## Problèmes à résoudre
1. Dans le texte sur le comte de Tressan, dans quelle ville le comte est-il exilé ?
2. D'après le texte sur le comte de Tressan, pourquoi cet exil n'est-il pas le cruel châtiment qu'attendait Mme de Pompadour ? Répondez en une à trois phrases.

Tel était l'homme que les disgrâces de la vie de cour envoyaient en Lorraine.
Si, en faisant exiler le comte de Tressan à Toul, Mme de Pompadour avait cru frapper d'un cruel châtiment l'homme qui l'avait persiflée, elle se trompait étrangement. Toul était bien en effet la plus triste des résidences, mais cette petite localité ne se trouvait qu'à une courte distance de Lunéville, et les charmes de la cour de Stanislas étaient de nature à faire oublier bien vite le morne ennui de la capitale du Barrois.
Tressan n'arrivait pas seul dans sa nouvelle garnison; il amenait avec lui sa femme et ses enfants. Mme de Tressan était une excellente créature, très douce, très modeste, qui aimait peu le monde et se consacrait tout entière aux soins de sa famille. Son mari se croyait très supérieur à elle; il la respectait, mais il s'en occupait le moins possible et la trompait le plus consciencieusement du monde.
Dès que son installation à Toul fut à peu près terminée, M. le gouverneur s'empressa, comme c'était son devoir, d'aller présenter ses hommages au roi de Pologne. La disgrâce de Mme de Pompadour était un titre certain à la bienveillance de Stanislas. De plus, ce dernier avait vu Tressan maintes et maintes fois à la cour de sa fille; il appréciait les qualités de son esprit, sa rare érudition, ses goûts scientifiques; il fut charmé de le revoir; il l'accueillit à merveille et lui fit toutes sortes d'avances. Ravi d'une réception si douce pour un homme en disgrâce, le comte se prit d'une belle passion pour cette cour galante, spirituelle et lettrée, qui lui rappelait les meilleurs jours de Versailles. Chaque fois que les soucis de son commandement lui laissaient quelque loisir, ce qui était bien fréquent, le gouverneur de Toul abandonnait gaiement sa femme et ses enfants, et il accourait à Lunéville prendre sa part des réjouissances de la Cour. Il chercha naturellement à gagner tous les cœurs, et il y réussit parfaitement. Bientôt il est lié avec tous les hôtes que nous connaissons; non seulement il fait la conquête de Stanislas, mais il ne déplaît pas à Mme de Boufflers, qui l'admet dans sa société particulière; il est au mieux avec Mmes de Craon, de Bassompierre, de Cambis, de Chimay, il est intime avec Panpan, avec l'abbé Porquet, le chevalier de Listenay, etc., etc.

## Données fournies
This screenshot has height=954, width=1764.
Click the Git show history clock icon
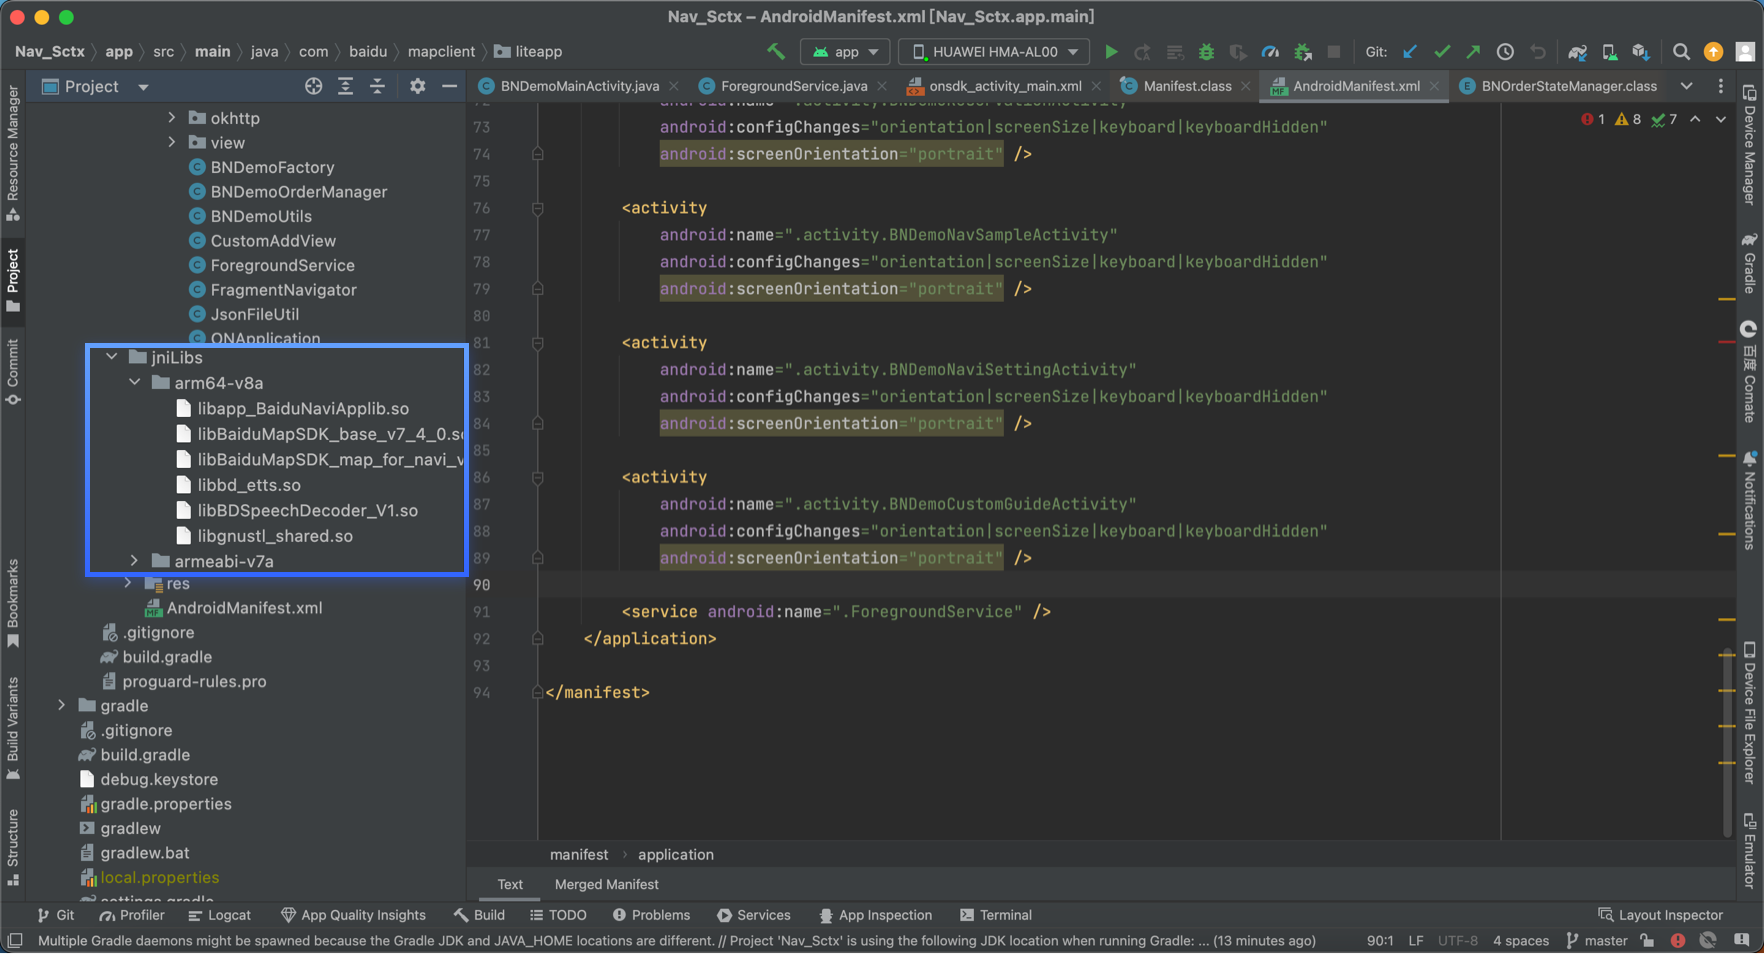1505,52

## Corrigé des exercices
1. À Toul.

2. Toul était la plus triste des résidences, mais cette petite localité se trouvait à une courte distance de Lunéville. Les charmes de la cour de Stanislas pouvaient donc faire vite oublier l'ennui de la capitale du Barrois.